I believe I've heard of an API like the one you're asking about, but I've never heard of anyone other that automated testing software tool manufacturers getting their hands on it. If this is true (and the quality of this information is along the lines of "heard it in the hallway"), I suspect there might be some application security issues in letting this get out. (I know you'd never want to infect my application, or poke around and find out my secrets. grin)
Even with hooks into the PowerBuilder VM memory space, I'm not aware of being able to get a list of objects in memory without some PowerScript framework hooks (e.g. populating a list on every open and constructor with object handles). Once you've got a window handle, you can easily traverse its control arrays (and its subclasses control arrays) to get a list of objects on the window, but things like handles to NVO instance variables would be problematic.

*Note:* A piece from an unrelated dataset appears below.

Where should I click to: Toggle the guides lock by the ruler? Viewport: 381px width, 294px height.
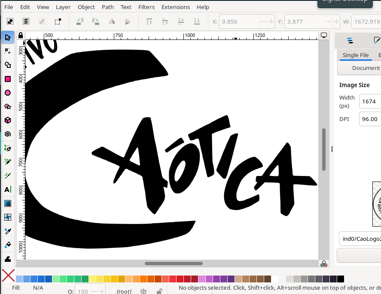click(x=21, y=36)
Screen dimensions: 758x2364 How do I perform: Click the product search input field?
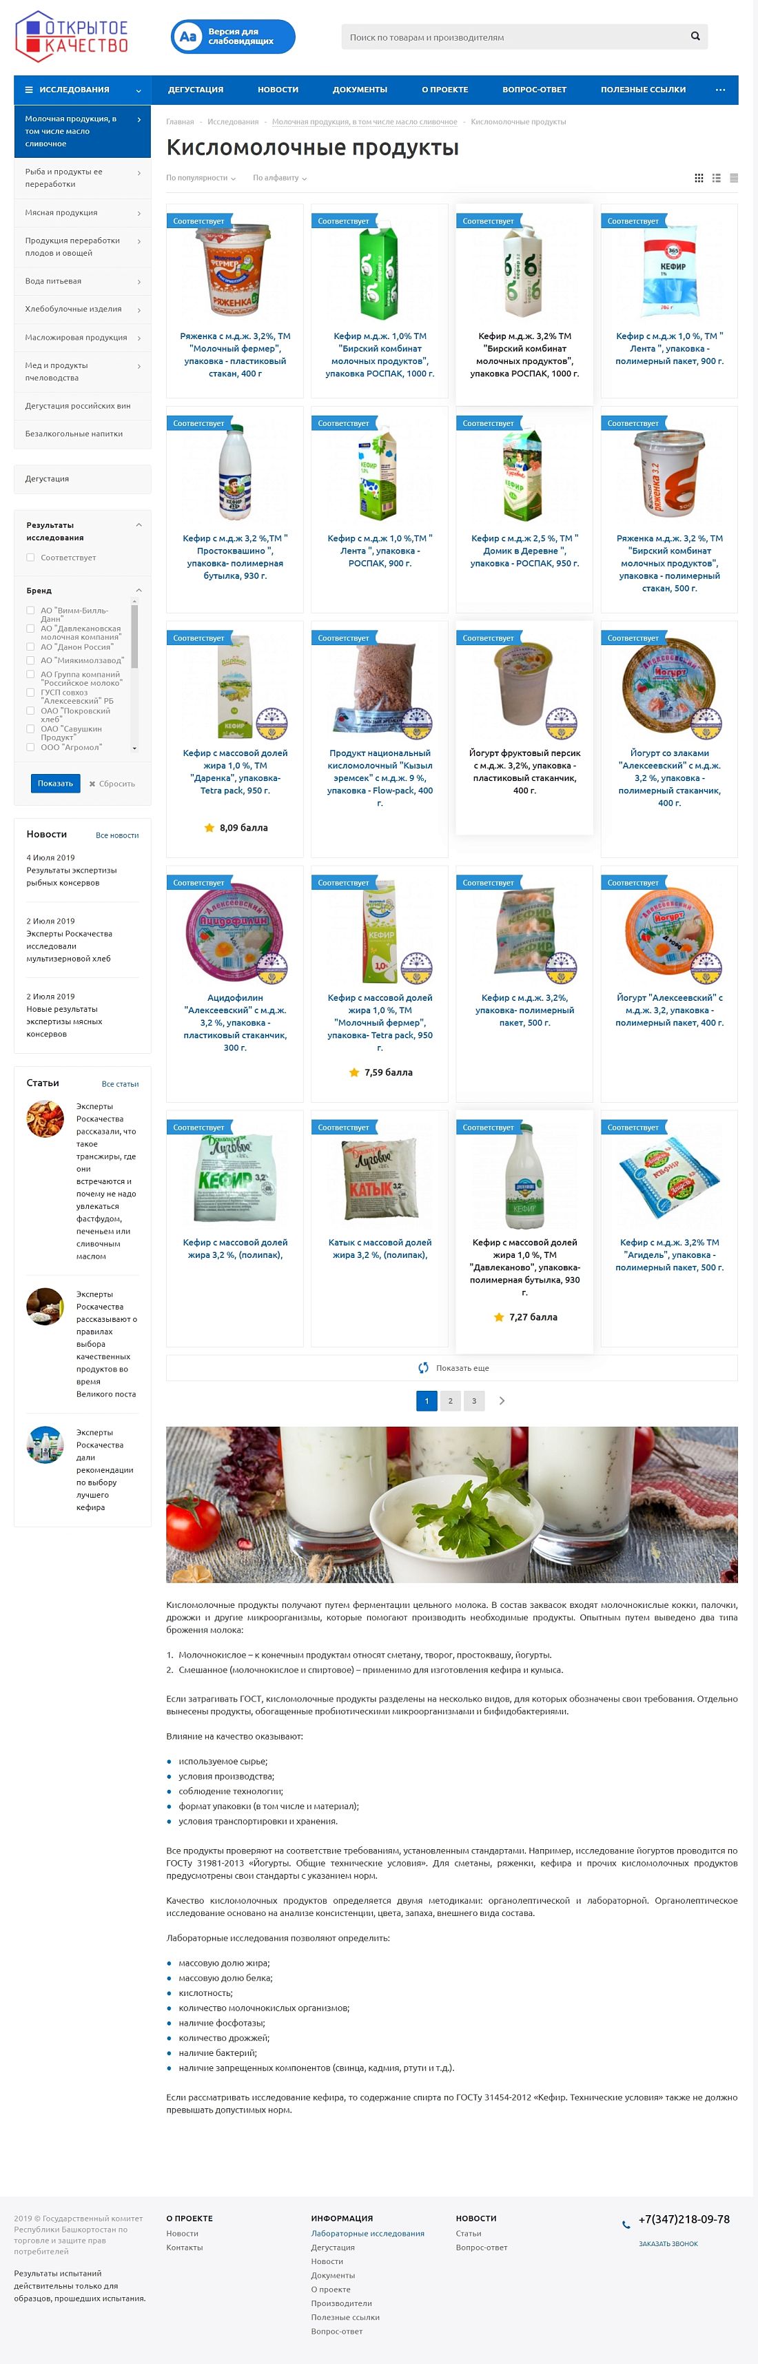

I admire the idea. I wish I had better news (other than maybe Rex might solve your problem without the headaches of doing it yourself). Now I'm looking forward even more to what eran may release! grin
Good luck,
Terry.
I've just created such a tool, but I cheated a bit. Was actually about to ask the same question myself on the PB newsgroups. My solution is made of two parts:
Spy-like tool - a stand-alone app that like Spy++, i.e. lets you drag a target onto a control, using Windows API functions (though written in PB).
Internal infrastructure for target applications - located at the ancestor of all of the application's windows. Once given a certain (windows) handle, it goes through the Control[] array and looks for the control whose handle matches the given one. If necessary, it also recurses into control-containers such as tabs.
When the user selects a control, the spy tool first looks for its containing window using Windows API. When found, the tool sends a custom message to that window, which is then handled by the app's infrastructure. The control is then located in the PB app, and its details are finally sent back to the spy tool, which presents them to the user.
I suspect the infrastructure part can be replaced with some external thing, as I've seen tools that seem to be able to do that (Visual Expert, QTP). However, I haven't had the time to further investigate, and this solution was relatively easy to develop.
I've got to say, your question comes on a surprising timing. See this recent question of mine. If you're interested in the tool I've created, drop me a comment.